■ **PARTS OF THE EXERCISE**
[1] In the head and neck cancer text, who makes the diagnosis of head and neck cancer?
[2] Please copy out everything from "Screening is completed" down to "practice for SLPs." in the head and neck cancer text, switching out "impacted cerumen" for "earwax buildup".

■ **GIVEN TEXT**
Head and Neck Cancer

See the Assessment section of the Head and Neck Cancer Evidence Map for pertinent scientific evidence, expert opinion, and client/caregiver perspectives.

SLPs and audiologists do not diagnose head and neck cancer. The diagnosis is made by the physician based on

  • physical examination;
  • laboratory tests;
  • pathology reports;
  • instrumental examinations such as endoscopy or videofluoroscopy;
  • imaging such as computed tomography (CT), positron emission tomography (PET), and magnetic resonance imaging (MRI); and
  • histopathology studies such as biopsy.

Assessment of functional impairments in HNC requires a multidisciplinary approach involving medical, surgical, and rehabilitation disciplines. As integral members of the HNC team, the SLP and audiologist provide valuable information to assist in diagnosis of, and treatment planning for, disorders of speech, voice, resonance, swallowing, and cognitive-communication, and for hearing loss and vestibular problems. See ASHA's resource on interprofessional education/interprofessional practice (IPE/IPP).

Ongoing, periodic assessment is often needed following initial SLP and audiologic assessments to monitor changes in function (e.g., radiation-associated dysphagia; cognitive changes secondary to chemotherapy; hearing loss).

When assessing an individual with HNC, clinicians consider factors that help determine the scope of the assessment and the domains assessed, including the following:

  • Timing of the consult (e.g., pre-operative/pre-treatment; immediate postoperative; during recovery; during adjuvant (chemo)radiotherapy; during long-term maintenance; and during follow-up care)
  • Medical complexity and medical/surgical management of the cancer(s)
  • Associated conditions
  • Side effects of treatment

Person- and Family-Centered Care

Person- and family-centered care is a collaborative approach grounded in a mutually beneficial partnership among individuals, families, and clinicians. Each party is equally important in the relationship, and each party must respect the knowledge, skills, and experiences that the other brings to the process. This approach incorporates individual and family preferences and priorities and offers a range of services, including counseling and emotional support, providing information and resources, coordinating services, and teaching specific skills to facilitate communication. See ASHA's resource on person- and family-centered care.

Screening

Screening is completed prior to conducting comprehensive evaluations. Screening does not provide a detailed description of the severity and characteristics of deficits associated with the cancer but, rather, identifies the need for further assessment. Screening may result in recommendations for rescreening, comprehensive assessments, and/or referral for other examinations or services.

Audiologic Screening

Hearing screening and otoscopic inspection for impacted cerumen occur prior to screening for other deficits (e.g., cognition). If the individual wears hearing aids, the hearing aids should be inspected by an audiologist to ensure that they are in working order, and they should be worn by the individual during screening. Hearing screening is within the scope of practice for SLPs.

If the individual fails the hearing screening or if hearing loss is suspected, a referral for a full audiologic evaluation is necessary. In addition to hearing screening, audiologists may also screen for vestibular deficits as indicated. See the assessment section of ASHA's Practice Portal page on Hearing Loss – Beyond Early Childhood.

Speech, Language, Cognitive-Communication, and Swallowing Screening

The Position Statement on Screening for Head and Neck Cancer by the American Head and Neck Society (AHNS) indicates that "Presenting symptoms of these cancers vary by site of origin, but are usually characterized by noticeable alterations in normal functions of speech and swallowing" (AHNS, 2012; para. 1).

■ **DATA SHOWN**
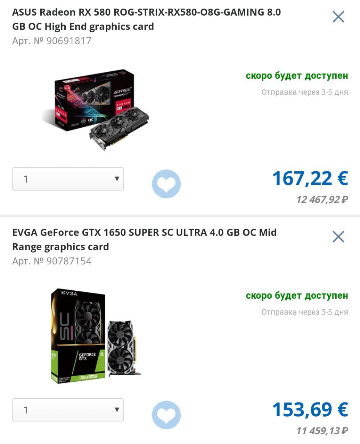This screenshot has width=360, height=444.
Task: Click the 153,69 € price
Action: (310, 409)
* * *
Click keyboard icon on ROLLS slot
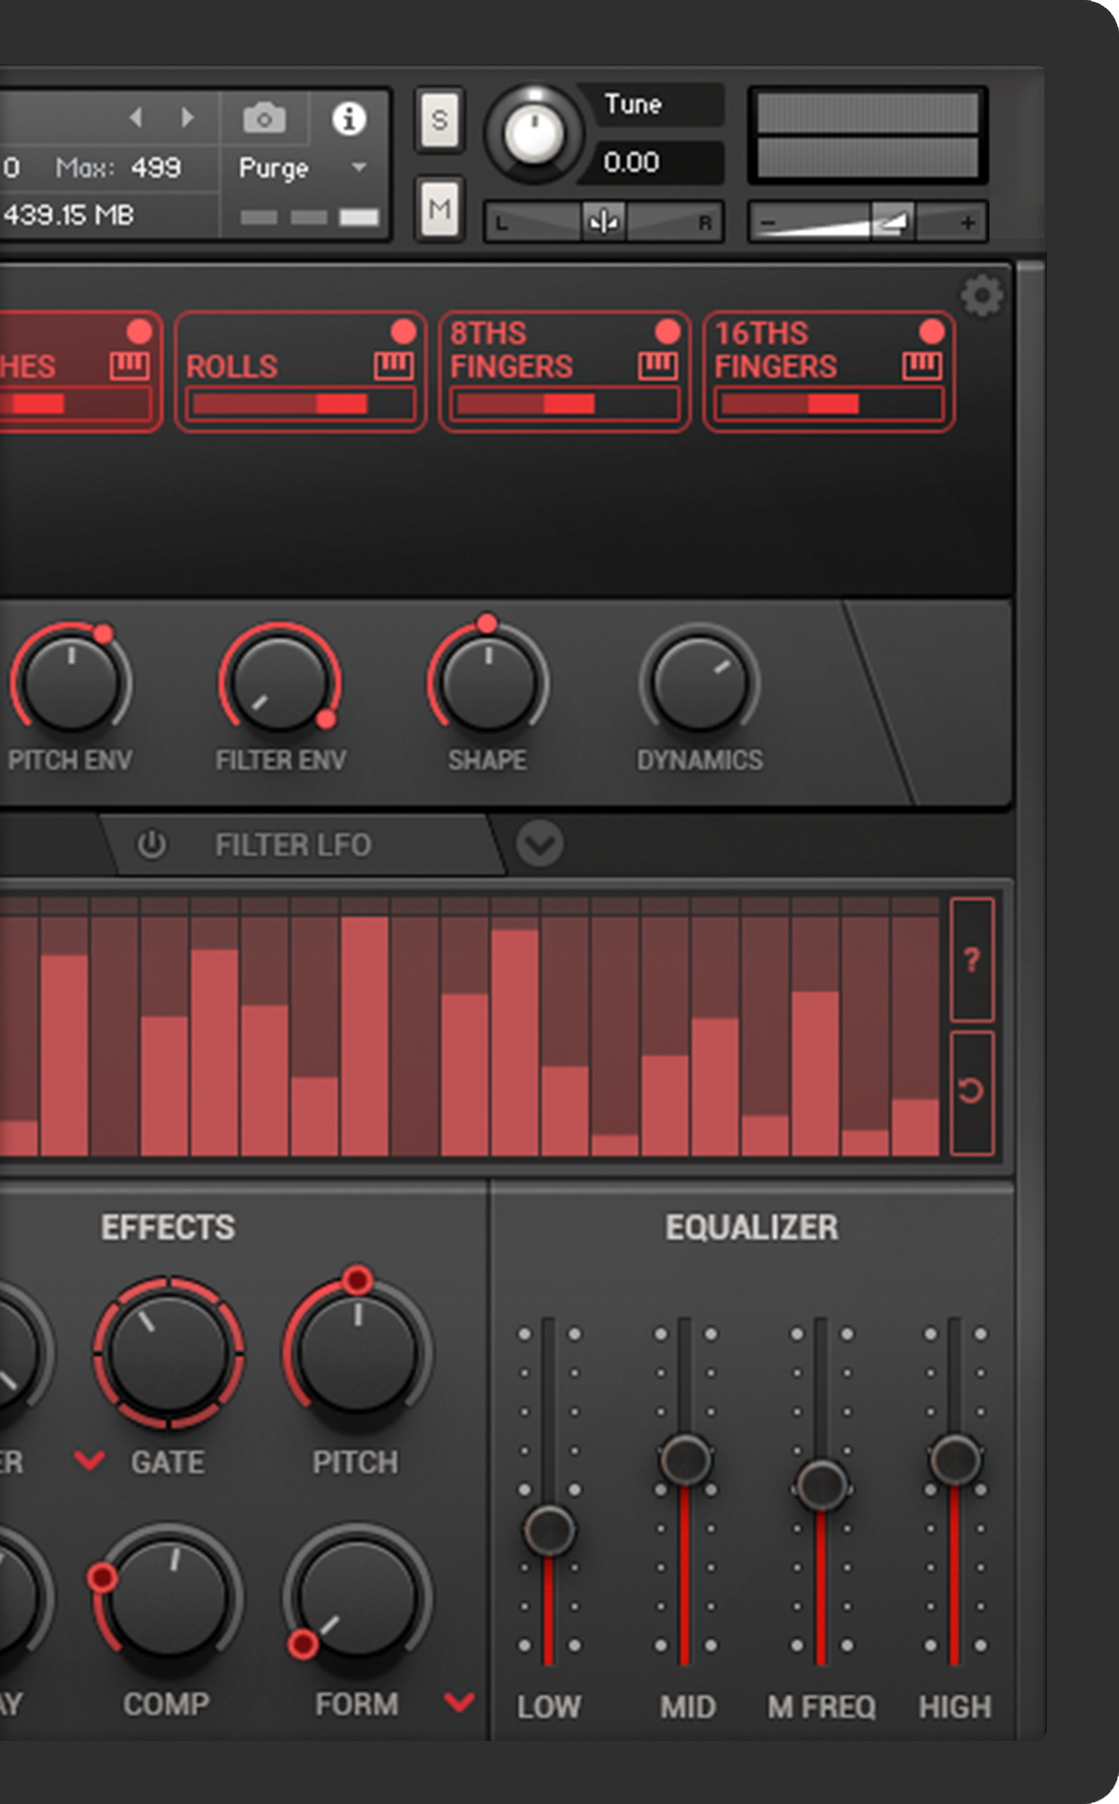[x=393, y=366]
==
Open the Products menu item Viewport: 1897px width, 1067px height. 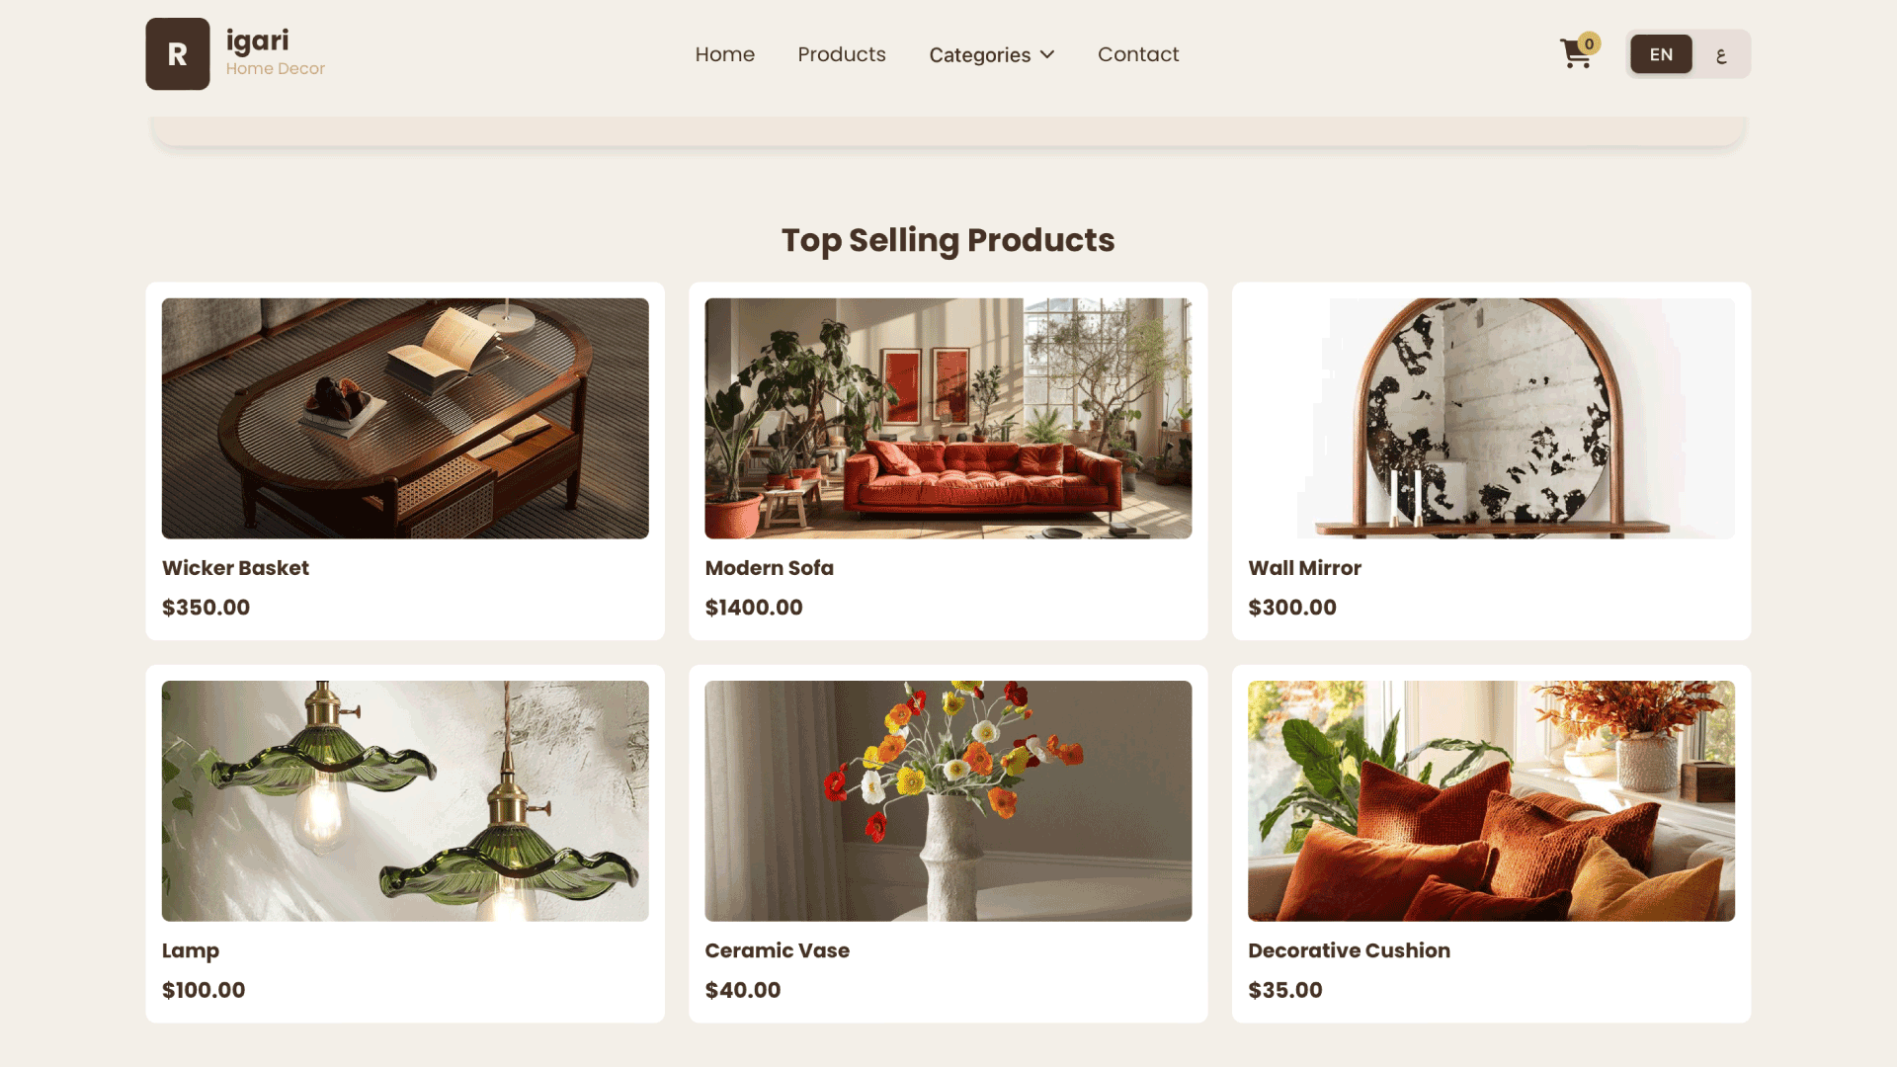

■ **SOLUTIONS BY TASK**
[1] The physician

[2]
Screening is completed prior to conducting comprehensive evaluations. Screening does not provide a detailed description of the severity and characteristics of deficits associated with the cancer but, rather, identifies the need for further assessment. Screening may result in recommendations for rescreening, comprehensive assessments, and/or referral for other examinations or services.

Audiologic Screening

Hearing screening and otoscopic inspection for earwax buildup occur prior to screening for other deficits (e.g., cognition). If the individual wears hearing aids, the hearing aids should be inspected by an audiologist to ensure that they are in working order, and they should be worn by the individual during screening. Hearing screening is within the scope of practice for SLPs.